=== EXERCISE PROMPT ===
From the line that contains "Colunas (400, 148)" through the line that contains "Política (647, 2157)", output every line of the listing below exactly and leave out all the rest.

=== PROVIDED MATERIAL ===
- Opening Delimiter -
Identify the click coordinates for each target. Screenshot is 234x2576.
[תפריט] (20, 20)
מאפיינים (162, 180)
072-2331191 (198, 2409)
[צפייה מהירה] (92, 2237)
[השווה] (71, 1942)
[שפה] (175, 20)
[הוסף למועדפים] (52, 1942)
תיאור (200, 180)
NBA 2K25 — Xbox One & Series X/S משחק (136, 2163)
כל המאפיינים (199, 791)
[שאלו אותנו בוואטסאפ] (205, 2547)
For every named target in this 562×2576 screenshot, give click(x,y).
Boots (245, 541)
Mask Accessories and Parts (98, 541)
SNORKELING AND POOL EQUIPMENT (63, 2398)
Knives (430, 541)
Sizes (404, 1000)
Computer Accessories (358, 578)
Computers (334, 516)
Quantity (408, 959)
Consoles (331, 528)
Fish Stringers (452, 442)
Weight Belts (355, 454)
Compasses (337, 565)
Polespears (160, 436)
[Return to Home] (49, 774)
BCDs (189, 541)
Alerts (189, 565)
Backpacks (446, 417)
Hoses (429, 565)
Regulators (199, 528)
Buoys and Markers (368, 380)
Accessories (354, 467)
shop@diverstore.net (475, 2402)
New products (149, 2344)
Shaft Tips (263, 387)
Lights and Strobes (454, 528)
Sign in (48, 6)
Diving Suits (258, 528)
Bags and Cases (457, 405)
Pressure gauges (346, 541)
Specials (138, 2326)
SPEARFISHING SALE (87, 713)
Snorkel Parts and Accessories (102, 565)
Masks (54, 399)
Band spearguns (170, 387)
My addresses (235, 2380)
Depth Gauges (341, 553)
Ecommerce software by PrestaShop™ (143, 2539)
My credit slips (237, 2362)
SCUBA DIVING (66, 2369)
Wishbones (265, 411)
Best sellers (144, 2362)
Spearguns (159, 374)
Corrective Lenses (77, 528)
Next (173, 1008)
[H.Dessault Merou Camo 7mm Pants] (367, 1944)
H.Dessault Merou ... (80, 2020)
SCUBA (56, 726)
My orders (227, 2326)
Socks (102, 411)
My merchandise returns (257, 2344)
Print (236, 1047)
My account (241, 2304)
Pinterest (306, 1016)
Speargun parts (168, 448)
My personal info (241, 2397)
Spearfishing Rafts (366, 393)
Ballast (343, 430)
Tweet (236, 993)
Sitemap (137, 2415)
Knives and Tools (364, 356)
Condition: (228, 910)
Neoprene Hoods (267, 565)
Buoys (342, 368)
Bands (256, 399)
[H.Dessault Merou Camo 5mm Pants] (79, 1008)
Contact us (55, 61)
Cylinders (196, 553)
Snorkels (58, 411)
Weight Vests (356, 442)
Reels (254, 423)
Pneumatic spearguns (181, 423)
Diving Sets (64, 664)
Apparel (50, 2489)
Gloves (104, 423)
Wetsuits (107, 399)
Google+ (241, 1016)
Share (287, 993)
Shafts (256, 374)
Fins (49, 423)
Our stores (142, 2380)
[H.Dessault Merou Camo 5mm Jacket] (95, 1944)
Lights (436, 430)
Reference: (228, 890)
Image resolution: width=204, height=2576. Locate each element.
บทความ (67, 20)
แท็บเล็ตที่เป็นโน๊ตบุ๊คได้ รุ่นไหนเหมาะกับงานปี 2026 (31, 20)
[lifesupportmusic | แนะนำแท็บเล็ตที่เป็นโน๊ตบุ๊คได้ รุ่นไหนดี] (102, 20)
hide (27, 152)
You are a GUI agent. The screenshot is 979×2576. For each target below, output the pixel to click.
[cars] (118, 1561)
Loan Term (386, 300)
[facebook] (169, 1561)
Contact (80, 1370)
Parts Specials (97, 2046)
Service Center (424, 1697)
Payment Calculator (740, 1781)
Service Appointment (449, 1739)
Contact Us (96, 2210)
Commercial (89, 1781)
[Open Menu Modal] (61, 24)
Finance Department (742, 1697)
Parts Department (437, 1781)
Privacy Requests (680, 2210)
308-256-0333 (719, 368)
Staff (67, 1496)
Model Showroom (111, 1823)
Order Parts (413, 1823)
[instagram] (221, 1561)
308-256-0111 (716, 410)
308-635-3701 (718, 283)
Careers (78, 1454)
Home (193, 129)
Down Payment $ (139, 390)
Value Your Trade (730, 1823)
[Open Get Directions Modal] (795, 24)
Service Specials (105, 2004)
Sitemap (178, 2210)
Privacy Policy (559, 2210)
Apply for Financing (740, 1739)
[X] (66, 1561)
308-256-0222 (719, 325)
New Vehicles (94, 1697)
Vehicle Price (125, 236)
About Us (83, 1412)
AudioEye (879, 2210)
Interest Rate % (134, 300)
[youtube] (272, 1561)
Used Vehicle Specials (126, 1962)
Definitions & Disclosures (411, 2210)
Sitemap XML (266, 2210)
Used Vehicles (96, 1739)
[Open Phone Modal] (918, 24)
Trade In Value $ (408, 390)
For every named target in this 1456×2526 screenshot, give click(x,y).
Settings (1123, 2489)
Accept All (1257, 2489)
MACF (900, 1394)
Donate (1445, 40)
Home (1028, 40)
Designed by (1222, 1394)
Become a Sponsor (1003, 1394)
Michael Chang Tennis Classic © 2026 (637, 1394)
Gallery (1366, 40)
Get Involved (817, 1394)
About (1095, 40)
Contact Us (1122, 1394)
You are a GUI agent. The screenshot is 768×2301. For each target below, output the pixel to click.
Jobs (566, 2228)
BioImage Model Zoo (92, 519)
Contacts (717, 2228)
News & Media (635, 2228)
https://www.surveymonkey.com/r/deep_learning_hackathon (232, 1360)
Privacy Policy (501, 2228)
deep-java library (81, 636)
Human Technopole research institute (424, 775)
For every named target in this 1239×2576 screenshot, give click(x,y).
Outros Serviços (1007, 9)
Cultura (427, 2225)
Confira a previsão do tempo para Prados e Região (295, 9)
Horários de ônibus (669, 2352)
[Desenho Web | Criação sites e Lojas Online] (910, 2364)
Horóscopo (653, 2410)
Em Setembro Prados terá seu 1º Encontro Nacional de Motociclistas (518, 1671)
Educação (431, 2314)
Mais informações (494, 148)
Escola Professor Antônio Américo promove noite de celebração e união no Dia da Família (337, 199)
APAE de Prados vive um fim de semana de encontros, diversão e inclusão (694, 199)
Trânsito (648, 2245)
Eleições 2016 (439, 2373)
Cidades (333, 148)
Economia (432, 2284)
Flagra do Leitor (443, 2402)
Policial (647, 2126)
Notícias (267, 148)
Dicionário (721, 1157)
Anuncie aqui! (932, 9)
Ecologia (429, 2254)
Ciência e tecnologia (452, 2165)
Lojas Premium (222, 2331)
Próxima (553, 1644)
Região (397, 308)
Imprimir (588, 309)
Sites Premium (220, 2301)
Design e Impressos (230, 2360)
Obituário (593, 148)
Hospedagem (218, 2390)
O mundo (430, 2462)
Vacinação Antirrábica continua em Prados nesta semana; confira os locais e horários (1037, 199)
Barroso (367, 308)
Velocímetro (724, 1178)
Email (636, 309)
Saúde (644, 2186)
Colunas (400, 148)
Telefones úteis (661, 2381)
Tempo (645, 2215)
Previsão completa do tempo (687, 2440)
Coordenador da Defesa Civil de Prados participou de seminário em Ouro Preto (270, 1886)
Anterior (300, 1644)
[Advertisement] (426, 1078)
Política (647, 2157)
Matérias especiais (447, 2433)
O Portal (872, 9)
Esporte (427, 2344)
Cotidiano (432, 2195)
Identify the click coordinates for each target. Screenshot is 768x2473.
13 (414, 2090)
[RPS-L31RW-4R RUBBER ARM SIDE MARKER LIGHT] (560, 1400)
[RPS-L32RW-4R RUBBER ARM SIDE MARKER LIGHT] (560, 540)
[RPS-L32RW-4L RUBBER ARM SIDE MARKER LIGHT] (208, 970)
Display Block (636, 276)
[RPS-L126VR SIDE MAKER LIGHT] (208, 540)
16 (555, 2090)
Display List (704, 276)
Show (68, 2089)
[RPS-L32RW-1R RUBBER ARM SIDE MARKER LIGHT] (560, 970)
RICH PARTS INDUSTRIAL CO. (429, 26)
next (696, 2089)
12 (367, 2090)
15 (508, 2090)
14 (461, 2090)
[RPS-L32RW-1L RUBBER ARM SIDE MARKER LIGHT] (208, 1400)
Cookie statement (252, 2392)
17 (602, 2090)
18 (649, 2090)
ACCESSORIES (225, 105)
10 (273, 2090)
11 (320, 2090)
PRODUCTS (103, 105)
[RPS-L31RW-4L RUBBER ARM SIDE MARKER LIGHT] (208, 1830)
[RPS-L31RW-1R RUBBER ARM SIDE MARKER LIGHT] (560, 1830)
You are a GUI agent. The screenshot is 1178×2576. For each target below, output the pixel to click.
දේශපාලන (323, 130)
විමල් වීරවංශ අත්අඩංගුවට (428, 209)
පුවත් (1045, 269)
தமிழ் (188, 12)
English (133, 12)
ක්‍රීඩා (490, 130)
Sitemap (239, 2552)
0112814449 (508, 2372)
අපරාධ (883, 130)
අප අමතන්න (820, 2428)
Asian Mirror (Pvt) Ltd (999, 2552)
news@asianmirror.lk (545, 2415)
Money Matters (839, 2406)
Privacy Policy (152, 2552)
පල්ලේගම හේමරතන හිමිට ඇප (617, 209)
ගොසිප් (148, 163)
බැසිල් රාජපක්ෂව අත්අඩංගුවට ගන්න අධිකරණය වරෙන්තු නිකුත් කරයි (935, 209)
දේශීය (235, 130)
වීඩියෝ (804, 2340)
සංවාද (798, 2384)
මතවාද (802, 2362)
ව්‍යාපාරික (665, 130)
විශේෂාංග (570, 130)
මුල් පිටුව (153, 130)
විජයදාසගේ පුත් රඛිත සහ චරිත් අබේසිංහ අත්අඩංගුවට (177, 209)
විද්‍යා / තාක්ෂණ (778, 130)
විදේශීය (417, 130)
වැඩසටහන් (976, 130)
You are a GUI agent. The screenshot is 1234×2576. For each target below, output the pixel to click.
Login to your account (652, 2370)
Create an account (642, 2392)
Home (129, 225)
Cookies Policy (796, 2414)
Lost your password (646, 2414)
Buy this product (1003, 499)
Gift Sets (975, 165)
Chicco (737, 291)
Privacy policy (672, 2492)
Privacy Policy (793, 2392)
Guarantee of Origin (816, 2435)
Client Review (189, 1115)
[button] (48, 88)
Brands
- Closing Delimiter -
=== TASK SOLUTION ===
Colunas (400, 148)
Telefones úteis (661, 2381)
Tempo (645, 2215)
Previsão completa do tempo (687, 2440)
Coordenador da Defesa Civil de Prados participou de seminário em Ouro Preto (270, 1886)
Anterior (300, 1644)
[Advertisement] (426, 1078)
Política (647, 2157)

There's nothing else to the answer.